With all of that office work, you may wonder who actually runs the lab?


Well, many labs jokingly refer to the technicians as lab rats, in Teddy's Rat Lab, we have some literal LabRats (tm).  No, that's not Speaker to Lab Animals over there to the right, no matter what Sarah Hoyt says.

Actually, he's just a cousin.  You can tell because he's a white rat.  The LabRats are "Rattus norvegicus", or Hooded Norway rats just like Ratley over there to the left. Ratley is the boss, and he's in charge of the mailbag.  Right, Ratley?



(squeak!)

Oh, yeah, right, they don't understand you.

(squeak)

Anyway, Ratley has also been keeping the lab running in my absence, assisted by Ratso, Ratface, Ratfink, YouDirtyRat and Nestor.  Well, mostly helped.  Ratface keeps getting his tail stuck in the doors. 

The hardest part is keeping up with the mail.  Last week Teddy's Rat Lab got two big questions that have been saved *especially* for this blog:

William asks:  How can a sensory neuron respond to very low signals or even wavelengths that are larger than the cell itself?

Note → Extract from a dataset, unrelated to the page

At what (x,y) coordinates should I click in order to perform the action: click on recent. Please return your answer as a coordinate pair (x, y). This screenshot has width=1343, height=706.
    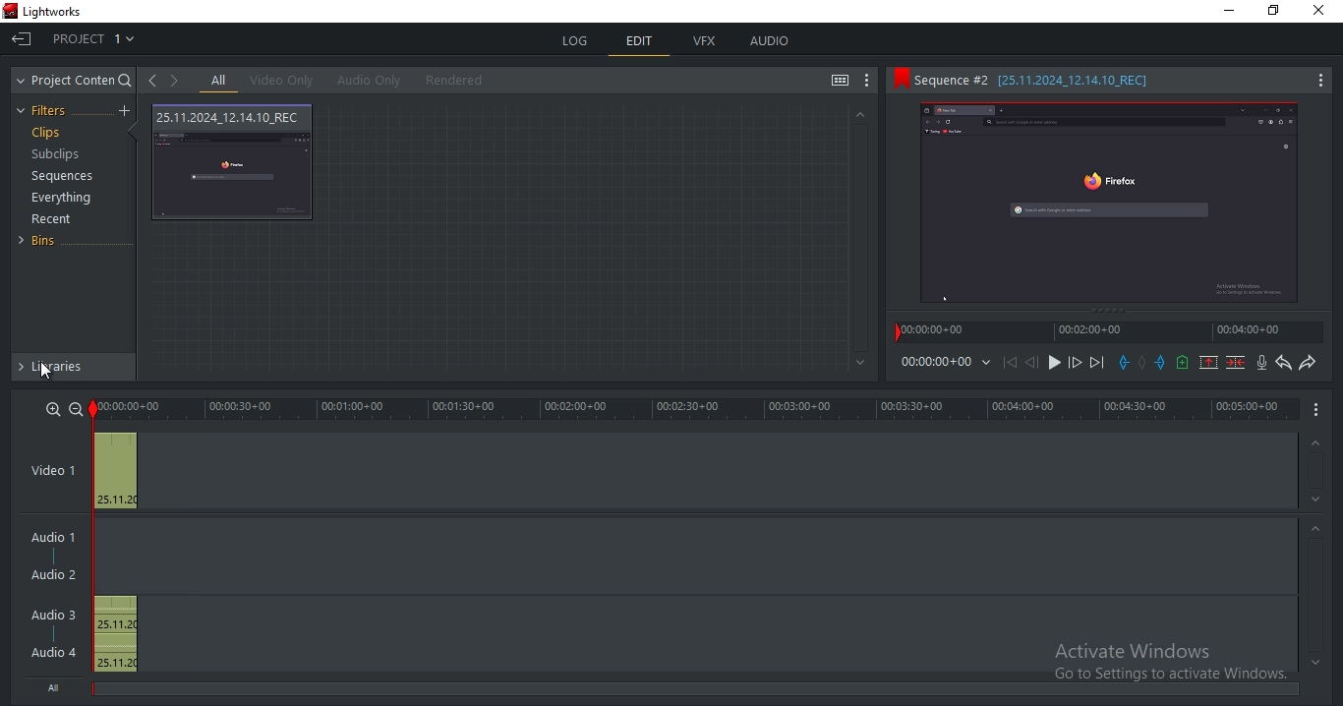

Neil asks:  Is there really such a thing as an automatic reaction or "muscle memory"?

(squeak)


Right., Ratley. He reminded me that there are two particular adaptations of visual and auditory neurons that handle just those problems asked by William.   The outer segment of rod and cone cells in the retina have a membrane that folds over itself to pack lots of rhodopsin into a small space.  In this manner, the light-sensitive cells of the retina *amplify* the signal in response to limited space.  For auditory neurons, the neuron itself doesn't respond to the sound wavelength, but the long, tapering Basilar Membrane vibrates in response to sound.  The membrane is long enough to respond to frequencies from 200-20,000 hz.  In fact, different frequencies reach a maximum vibration at different points along the membrane, thus auditory neurons simply have to be organized according to *where* they connect along the length of the basilar membrane.  The neuron itself doesn't have to respond to the wavelength of the sound, but merely to any vibration.  All of the sorting of sound pitch and frequency is donw by the connections between neurons.  We'll talk more about that in later blogs as we work our way through various systems of the brain.

(Squeak!)


Ratley also mentioned that I should not forget the guy with the big feet.  I guess he means you, Neil, and the answer is yes, there is a special subset of memory commonly called "skill memory."  While it might seem like a type of "reference memory" (that is memory of rules, skills, techniques, etc.) in fact it is not stored or processed through the same parts of the brain as other types of memory. 

To further explain, I present the case of H.M.  Back in the 50's, the patient known only by his initials, H.M., had epilepsy.  It could not be controlled by the drugs of the time, but the brain area in which it originated could be located by electroencephalogram, EEG, the recording of brain electrical activity from the surface of the head.  So the surgeon performed brain surgery and removed the critical area, the inside surface of the temporal lobe on both halves of the brain.  In that region lies the hippocampus - essential to making and storing *new* memory.  Like the man in the movie "Memento," H.M. was no longer able to store new memories, although he could easily recall memories from before his surgery.  For instance, he would read a newspaper, put it down, pick it up 15 minutes later and read it again, never remembering that he had already read it.  Yet, when given a game of skill (Towers of Hanoi - look it up, it's a fascinating game), he continually got better, until he could solve the puzzle perfectly every time.  When asked, he would tell the doctors that he had never seen it before, and would be surprised at his own skill.

Neuroscientists now know that phsyical skills are processed through the cerebellum, caudate and putamen (and other subcortical structures) and do not require the *conscious* memory regions of the brain.  Pretty neat stuff!   So yes, there is "muscle memory" and it is every bit as automatic and mysterious as it seems.

So for now, keep those questions com....

(SQUEAK!!!!)

... No, Ratface, watch where you put your... ... tail.

...too late.  I guess Ratley and I need to get back to the lab before Nestor makes an Rat's Nest out of everything.